Polecenie A:
Przez ile lat, według wpisu o siostrze i jej chłopaku, chłopak ten był narkomanem?
Polecenie B:
Proszę powtórzyć bez żadnych zmian fragment wpisu o siostrze i jej chłopaku od „Na szczęście dzisiaj” do „Ja mam swoje.”.
Polecenie C:
Proszę podjąć wpis o siostrze i jej chłopaku i dopisać jego dalszy ciąg, zaczynając po ostatnim zdaniu.

Fragment dokumentu:

▬▬▬▬▬▬▬▬▬▬

Na szczęście dzisiaj jest już lepiej... gdy gadałam z moja siostrą to powiedziała mi że nie jest zła na mnie i że wie że już więcej tego nie zrobię bo mnie zabije. Nie zrobie już więcej tego, ale wiem swoje, i wiem że ona owinęła swojego chłopaka wokół palca że wierzy w każde jej kłamstewka. Po prostu nawet jak się wyprowadzimy i przyjdzie on kiedyś do nas to nawet za te słowa które na mnie powiedział i bardzo mnie zabolały nie będę z nim rozmawiała. W końcu był on 7 lat narkomanem, nie jest święty, nie skończył szkoły, i nawet dwie koleżanki od mojej siostry przez niego płakały czyli ze mną razem trzy dziewczyny, najechał nam za mocno na psychikę. I uważam że jest bezczelny, bo nie powinien obrażać siostry swojej dziewczyny. Ale postanowiłam sobie że nie będę się wtrącała. Niech sobie żyją własnym życiem. Ja mam swoje.

▬▬▬▬▬▬▬▬▬▬

Wyodrębniony materiał:

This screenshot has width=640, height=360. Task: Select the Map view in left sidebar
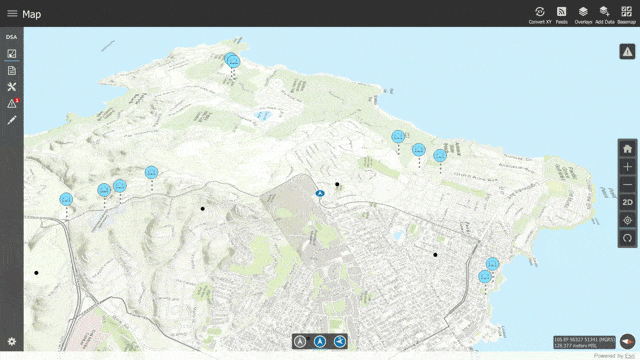coord(12,53)
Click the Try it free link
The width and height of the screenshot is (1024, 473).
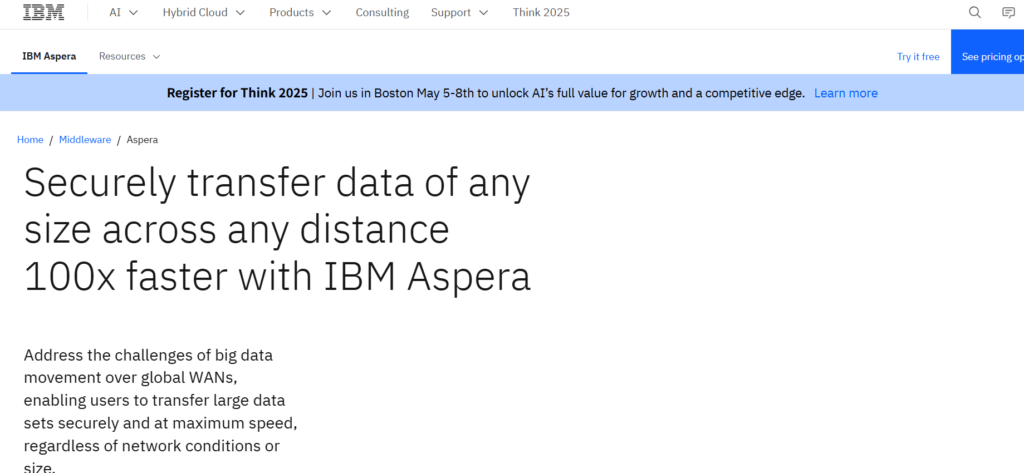click(918, 57)
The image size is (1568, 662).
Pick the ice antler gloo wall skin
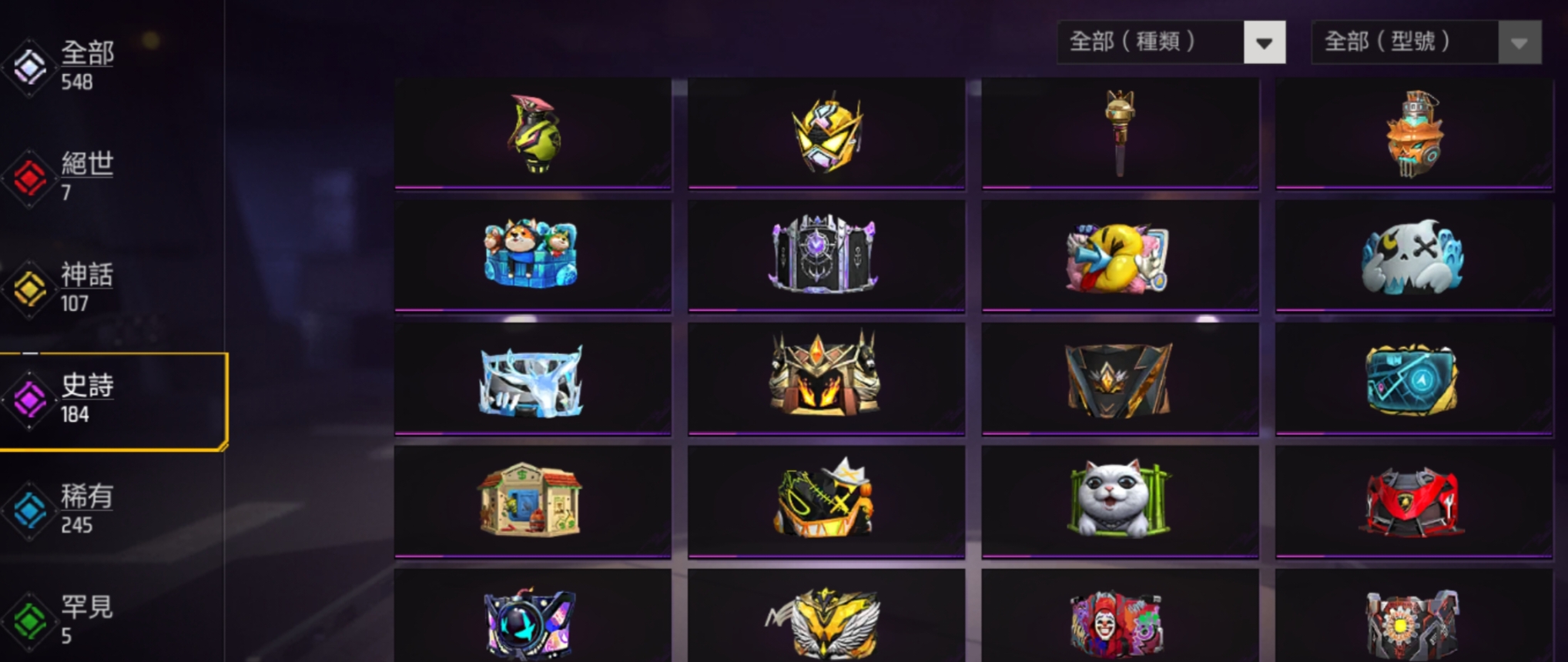pos(532,379)
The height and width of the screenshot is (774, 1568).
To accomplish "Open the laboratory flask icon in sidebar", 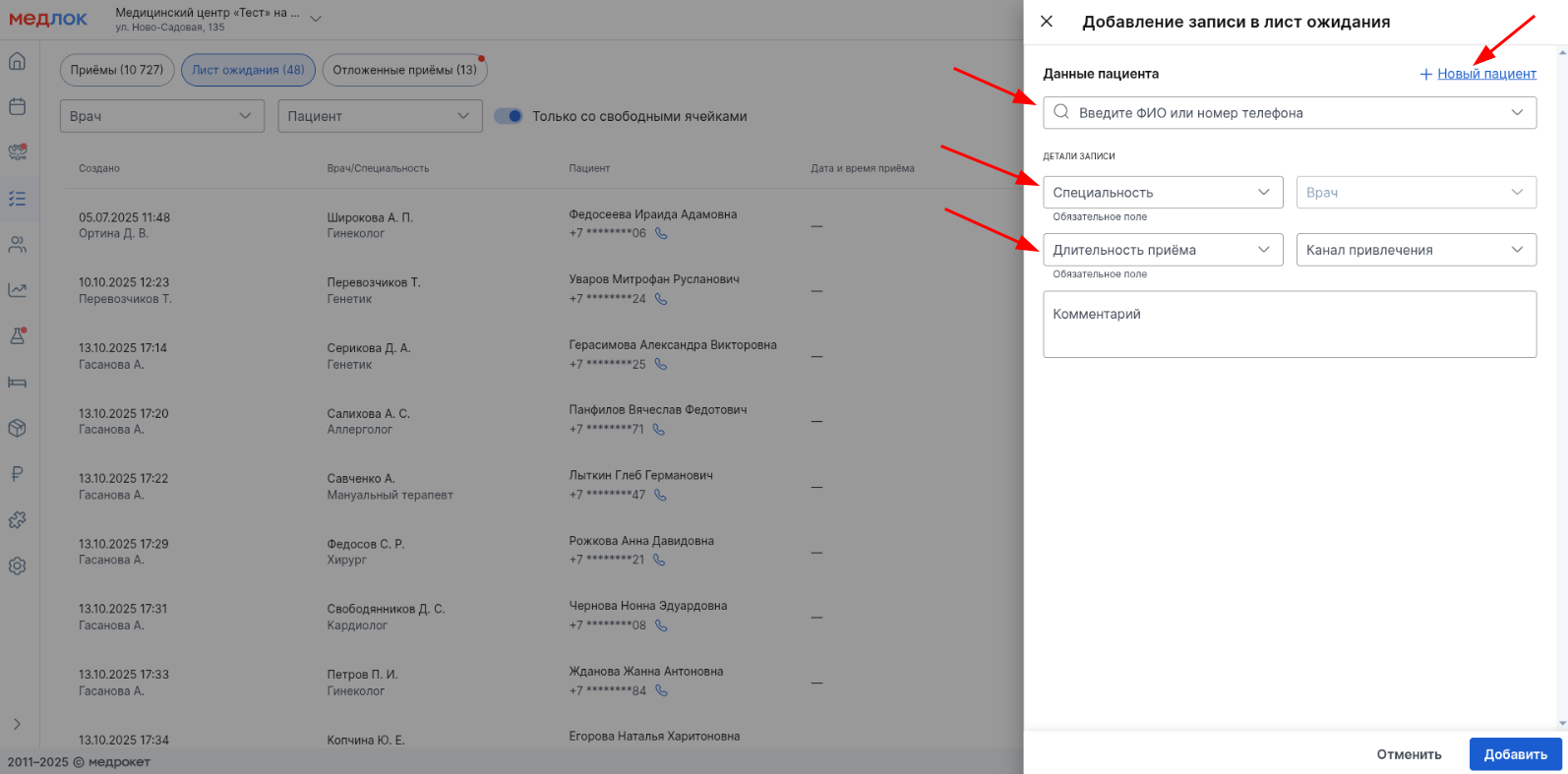I will (17, 336).
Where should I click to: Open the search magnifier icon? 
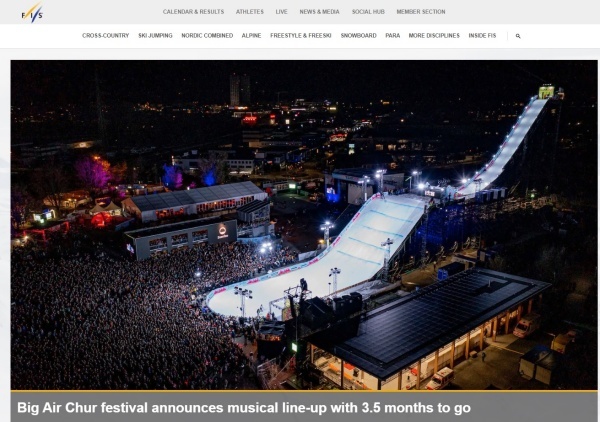518,36
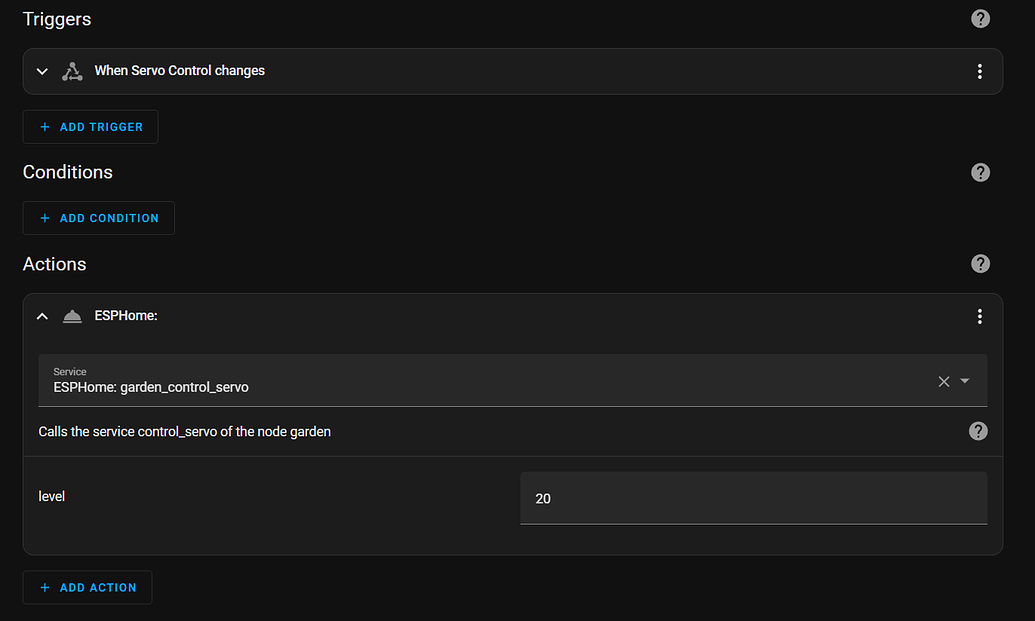
Task: Click the ADD TRIGGER button
Action: click(90, 127)
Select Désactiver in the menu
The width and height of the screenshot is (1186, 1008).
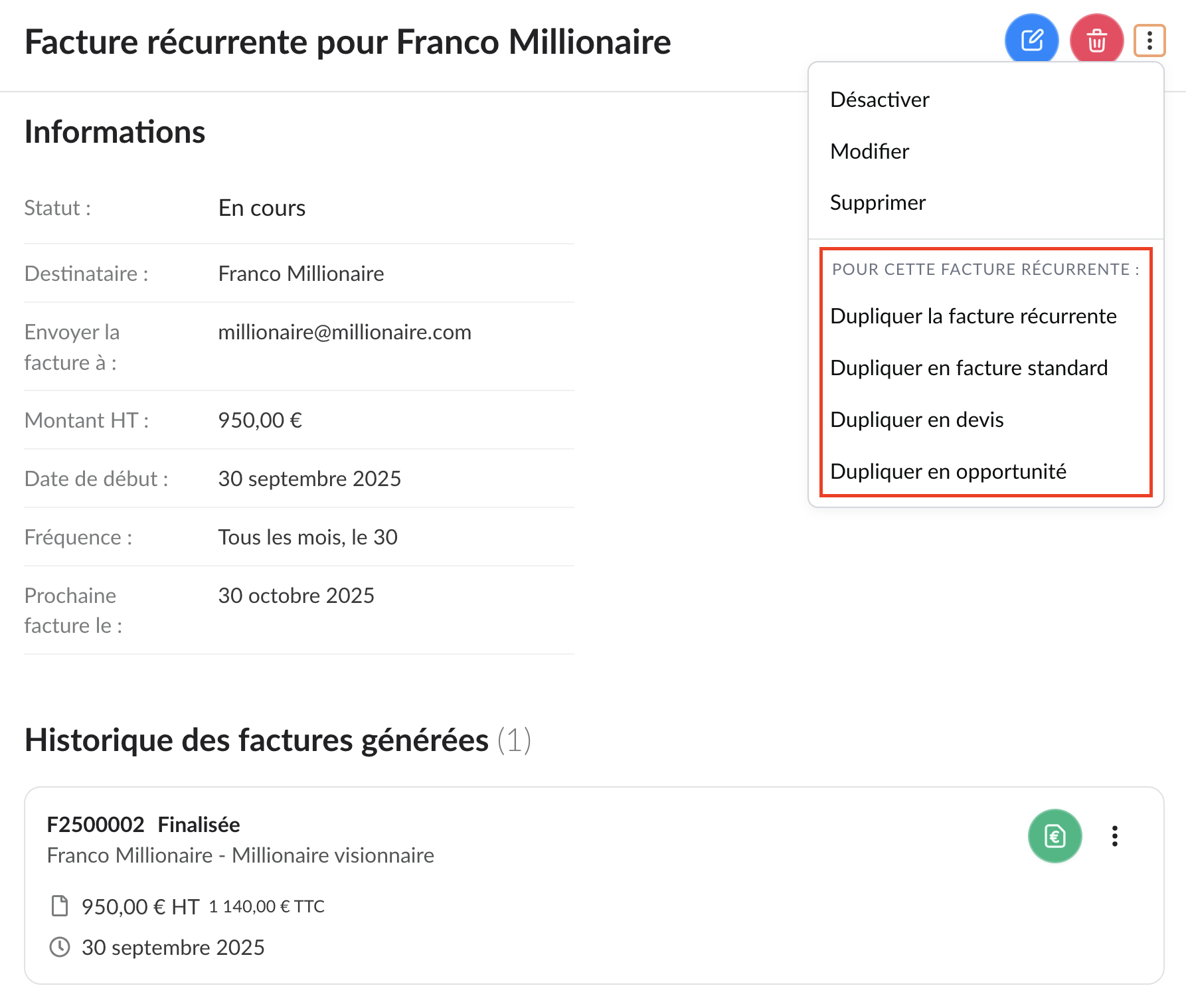879,100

▬▬▬▬▬▬▬▬▬▬

Wynik końcowy A:
Przez 7 lat.

Wynik końcowy B:
Na szczęście dzisiaj jest już lepiej... gdy gadałam z moja siostrą to powiedziała mi że nie jest zła na mnie i że wie że już więcej tego nie zrobię bo mnie zabije. Nie zrobie już więcej tego, ale wiem swoje, i wiem że ona owinęła swojego chłopaka wokół palca że wierzy w każde jej kłamstewka. Po prostu nawet jak się wyprowadzimy i przyjdzie on kiedyś do nas to nawet za te słowa które na mnie powiedział i bardzo mnie zabolały nie będę z nim rozmawiała. W końcu był on 7 lat narkomanem, nie jest święty, nie skończył szkoły, i nawet dwie koleżanki od mojej siostry przez niego płakały czyli ze mną razem trzy dziewczyny, najechał nam za mocno na psychikę. I uważam że jest bezczelny, bo nie powinien obrażać siostry swojej dziewczyny. Ale postanowiłam sobie że nie będę się wtrącała. Niech sobie żyją własnym życiem. Ja mam swoje.

Wynik końcowy C:
Pomijając temat. Na siłownię przestałam chodzić gdy się dowiedziałam, że nie bede chodziła do mundurówki, ale jak już wiem że mnie przyjęli za drugim razem. To na podwórku wieczorem godzinkę biegam, żeby poprawić kondycję :)

Teraz chciałabym wam przedstawić moje ulubione blogi, na które wchodzę praktycznie codziennie :)

Oto pierwszy http://modaprzemijastylpozostajex3.blogspot.com/ dziewczyna prowadząca, tego bloga dodaje codziennie posty, robi konkursy, oraz nawet jeśli ma 50 komentarzy, za każdego się odwdzięcza.
Teraz mój drugi ulubiony blog http://sali-pno.blogspot.com/ prowadząca bloga aktualnie przez jakiś czas postów pisała nie będzie ale, z pewnością niedługo zacznie więc wbijajcie do niej.
I mój trzeci ukochany blog http://najlepsze-filmy-dla-nastolatek.blogspot.com/ dziewczyna pisze recenzje filmów, i na prawdę jak przejrzycie sobie jej posty to znajdziecie jakiś film dla siebie :) ja znalazłam :D  Myślę że chyba tyle chciałam wam napisać :) Pozdrawiam :**


czwartek, 18 lipca 2013

Bez tytułu, post o kilku dniach.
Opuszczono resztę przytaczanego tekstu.